▶ **Provided text**:
--- START ---

“No, there is no one in the band named Jimmy. The origins of the band name have remained secret since the members swore an oath to never reveal its deeper meaning. Formed in 1991 as a busking band to raise spare change for food, cigarettes and beer, the band’s first on-stage performance was at one of the regular Wednesday night talent competitions at the Duke of Somerset pub in Ottawa. They did not win. They were, however, offered a regular show at the Duke of Somerset, which they gladly accepted as visions of draught beer and cash danced in their heads. Five years later, Sunday nights at the Duke of Somerset have become synonymous with Jimmy George, and line-ups down the street are the norm. Noticed by CBC Radio producer Bill Stunt at one of their two opening slots with Spirit of the West in 1993, the band recorded their debut release, A Month of Sundays, with the CBC’s assistance. The disc, released April 1st, 1994, is already in its fifth pressing and (so far) reaction has been unanimously good. The follow-up disc, Hotel Motel, was released by Cargo/MCA in November 1995. Their label, Cargo Records, went bankrupt in 1997.
A bit later, their home away from home, The Duke of Somerset, changed ownership and began renovations. With the disruption caused by the renovations and the departure of many of the staff, numbers started to decline for the weekly shows at the Duke. When drummer Tom Werbo decided to call it quits, the band faced the age-old decision: recruit and train a new drummer, or call it quits? The consensus was to take a hiatus as the thousands of shows were starting to take their toll on the band members’ enthusiasm. So an officially-entitled “last show” was booked at Barrymore’s in Ottawa on St. Patrick’s day (of course), 1998.

--- END ---

▶ **Material provided**:
--- START ---

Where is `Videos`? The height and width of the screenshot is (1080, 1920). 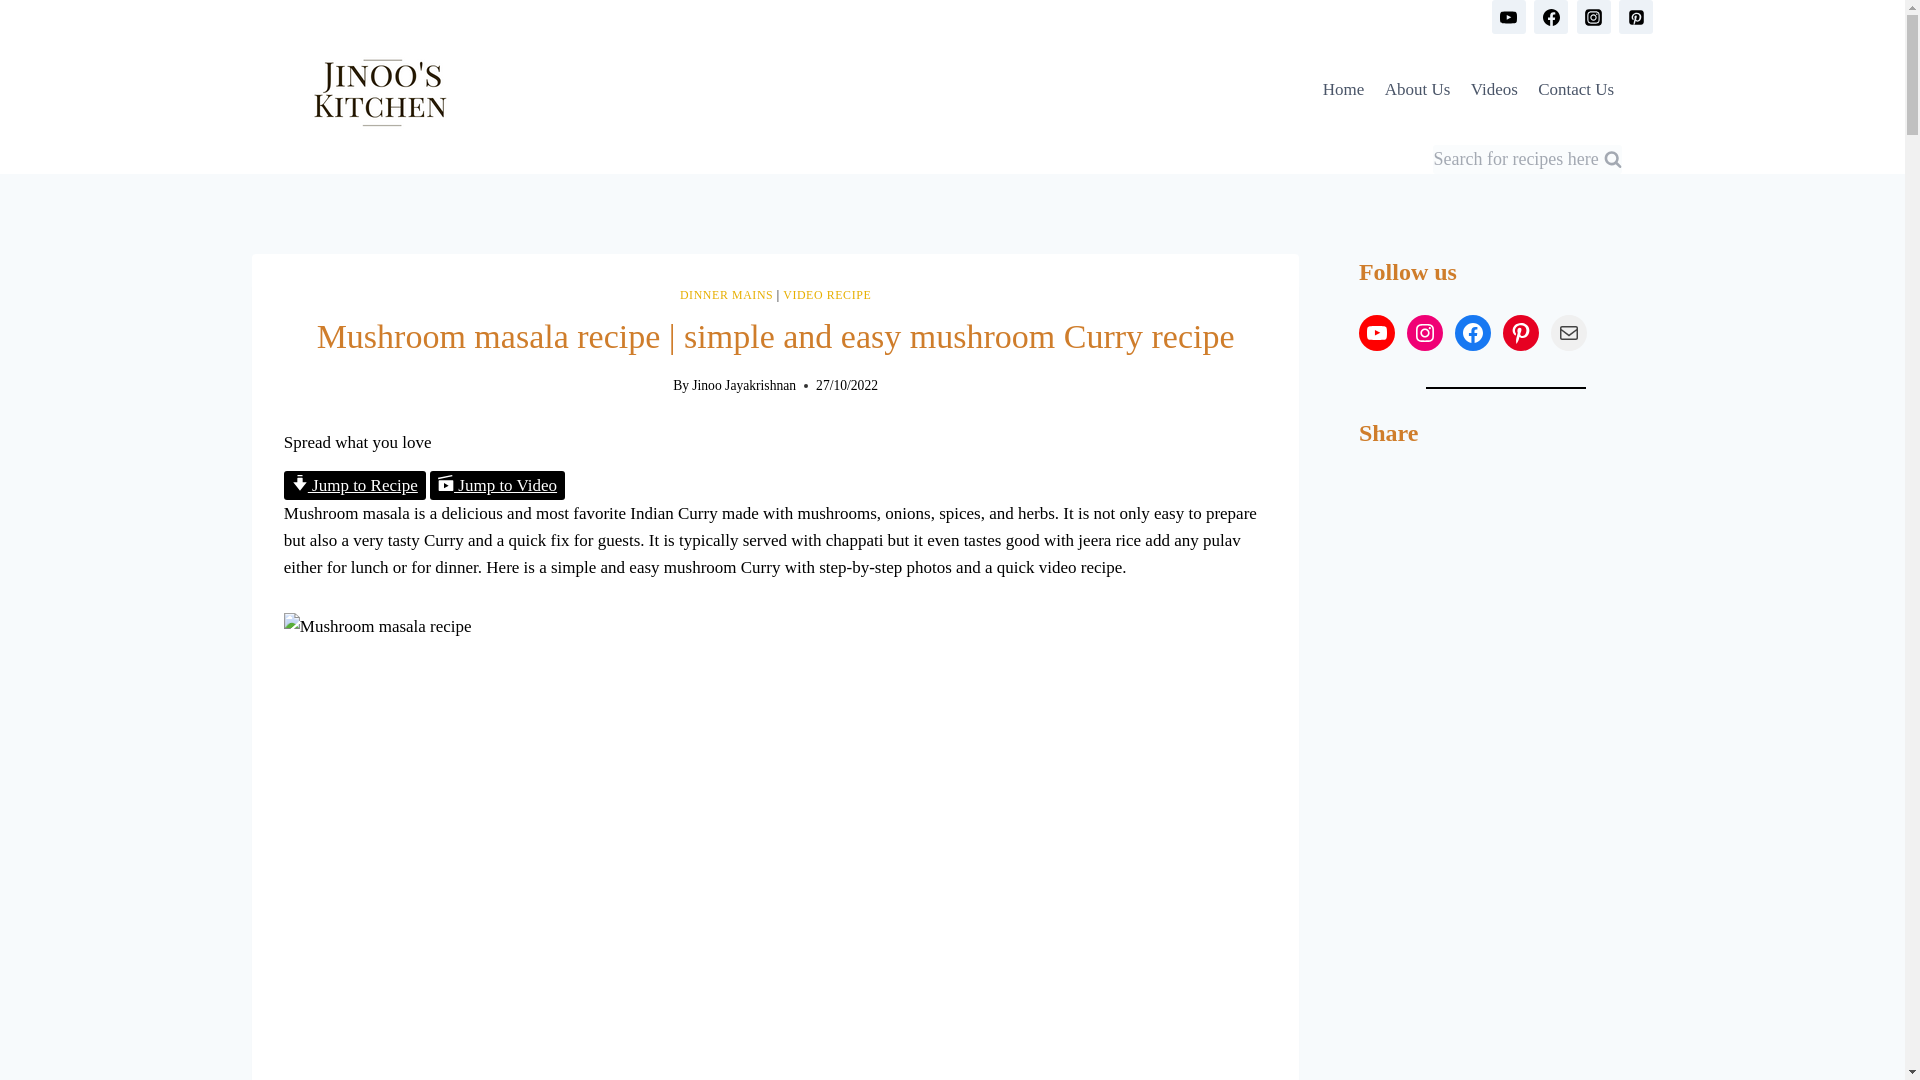
Videos is located at coordinates (1494, 90).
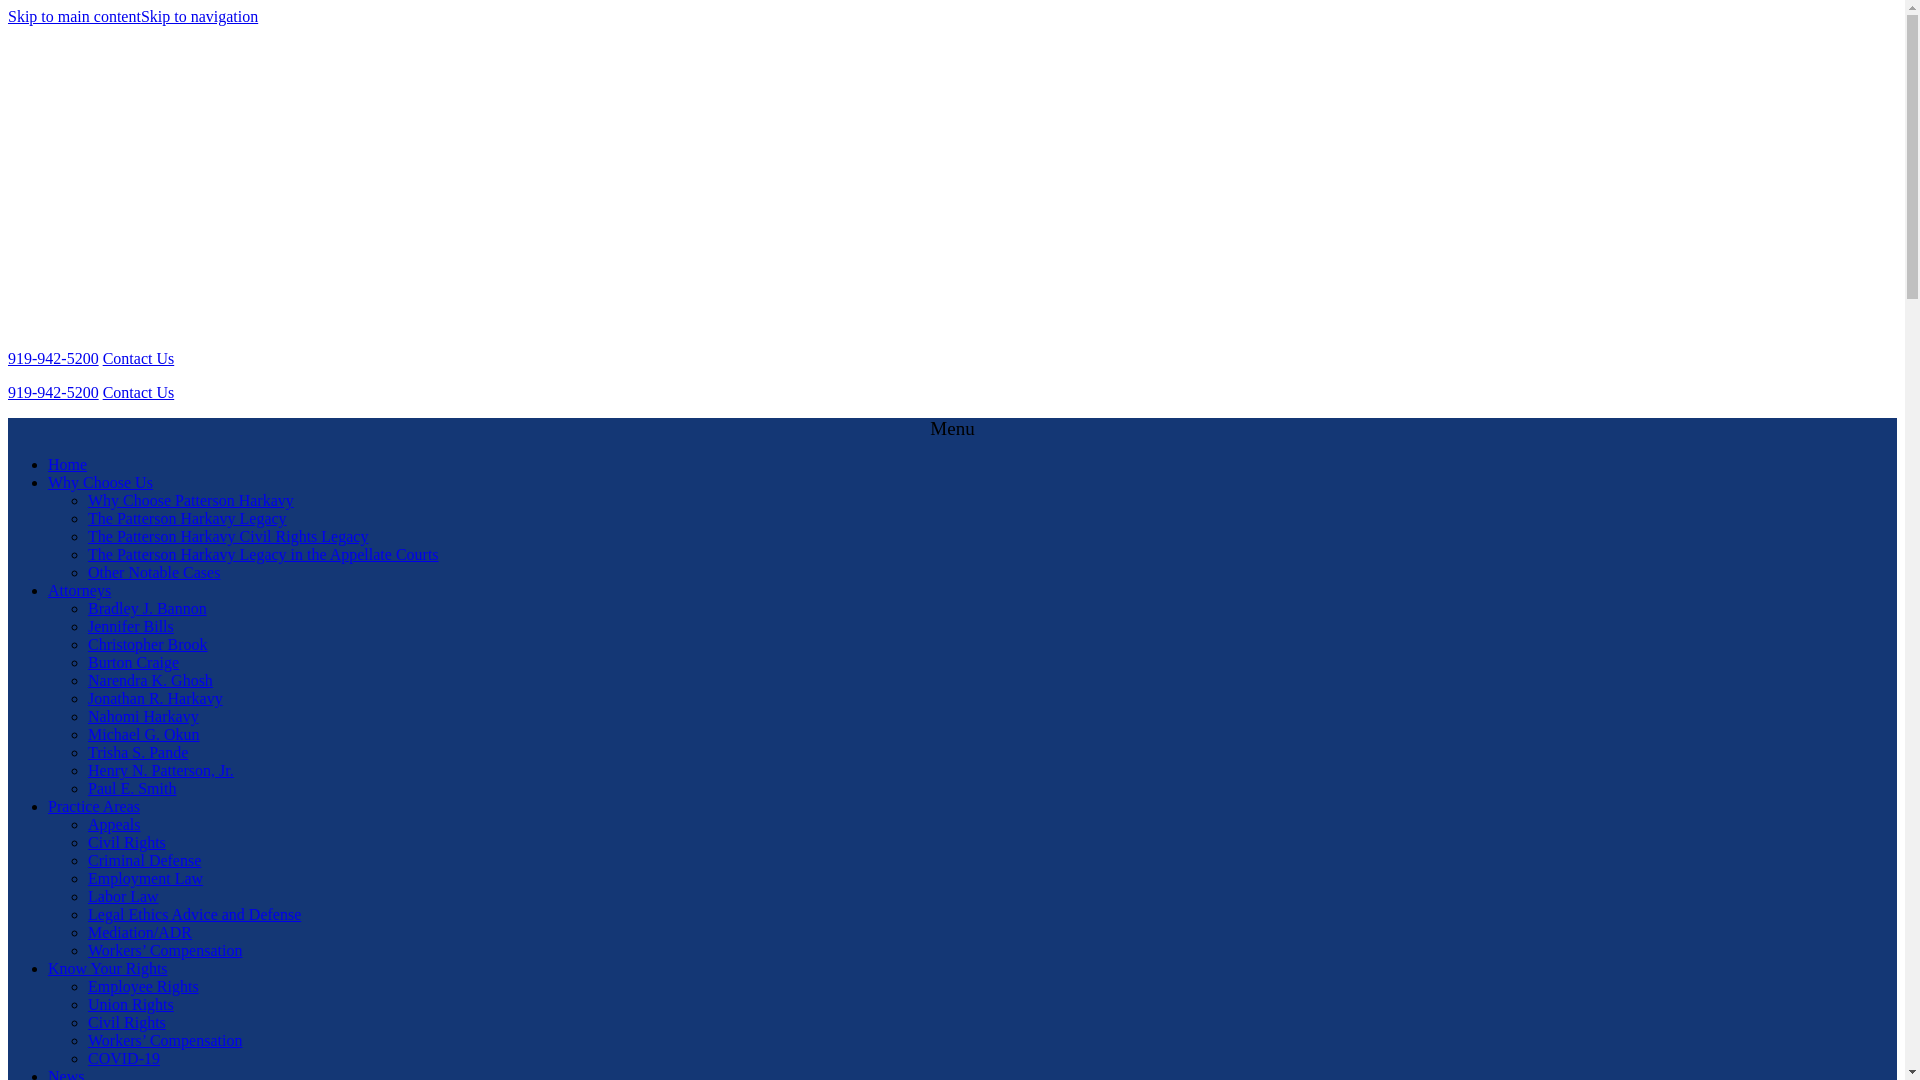 This screenshot has height=1080, width=1920. What do you see at coordinates (190, 500) in the screenshot?
I see `Why Choose Patterson Harkavy` at bounding box center [190, 500].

--- END ---

▶ **Exercise task A**: Write out the part of the Jimmy George band history that begins at the words "A bit later, their" and stops after "(of course), 1998.".
▶ **Exercise task B**: Continue the Jimmy George band history, starting after its final sentence.
The listing is separate from the Jimmy George band history.

▶ **Final answer A**:
A bit later, their home away from home, The Duke of Somerset, changed ownership and began renovations. With the disruption caused by the renovations and the departure of many of the staff, numbers started to decline for the weekly shows at the Duke. When drummer Tom Werbo decided to call it quits, the band faced the age-old decision: recruit and train a new drummer, or call it quits? The consensus was to take a hiatus as the thousands of shows were starting to take their toll on the band members’ enthusiasm. So an officially-entitled “last show” was booked at Barrymore’s in Ottawa on St. Patrick’s day (of course), 1998.

▶ **Final answer B**:
Well, like many other bands, it was only a matter of time before the band members started to miss the crowds, the cash, and of course the beer, so on the occasion of mandolin player Joel Carlson’s wedding in the spring of 2000, the band reunited to remember old songs and play amongst old friends. Without the stresses of a weekly show the old energy was back and the played in June 2000 at Barrymore’s to a record crowd and consequently record beer sales.
2001 sees the band playing another showcase show at Barrymore’s in April and the release of a compilation CD featuring previously released studio material, some unreleased live songs and one new studio track recalling their trip to the UK a few years back.”
“The band have ceased recording and playing as a unit for the most part, playing a “final” show in 1997. They played regular “reunion” shows in Ottawa to celebrate St. Patrick’s Day or over the Christmas holidays for several years. In April, 2002 the band headlined Ottawa’s Tulip Festival Concert Series and played a headlining show at Ottawa’s Barrymore’s Music Hall, flying in accordion player Mickey Vallee for the occasion from his new home of Edmonton, Alberta.
October 7, 2007, the former owners and staff of the Duke of Somerset pub organized a reunion event at local pub The Heart and Crown. Jimmy George played two sets with the line-up of J (vocals/acoustic guitar), Jeff (banjo), Mike (electric guitar), Joel (mandolin/bass), Rob (drums), Steve (bass/mandolin/accordion) and guest appearances by Angela McFall (Fairytale of New York) and Madeleine Giguere (Rock and Roll Thing) on vocals and Colin Burns on bass for a few songs.
March 17, 2008, the band played a St. Patrick’s Day show at Zaphod Beeblebrox in Ottawa. The lineup for this show consisted of J Todd (vocals, acoustic guitar), Joel Carlson (mandolin), Rob Porter (drums), Steve Donnelly (bass, electric guitar, accordion) and Colin Burns (bass on a few songs). This show was likely the smallest version of Jimmy George to ever perform live.
In December 2011 the band celebrated their 20th anniversary with 3 shows at Kaffe 1870 (Wakefield QC) and Elmdale House Tavern (Ottawa ON). Altman flew in from Japan for the occasion, and Vallee made the trek from western Canada. The band played to packed houses 3 nights in a row and the second night featured all three drummers from the band’s history, Altman, founding member Rob Porter and Tom Werbowetski.
The members continue to perform in bands including: Bible All-Stars (Carlson); The Kingmakers, Ninety Pounds of Ugly (Donnelly); Mike McDonald Broadband (Vallee)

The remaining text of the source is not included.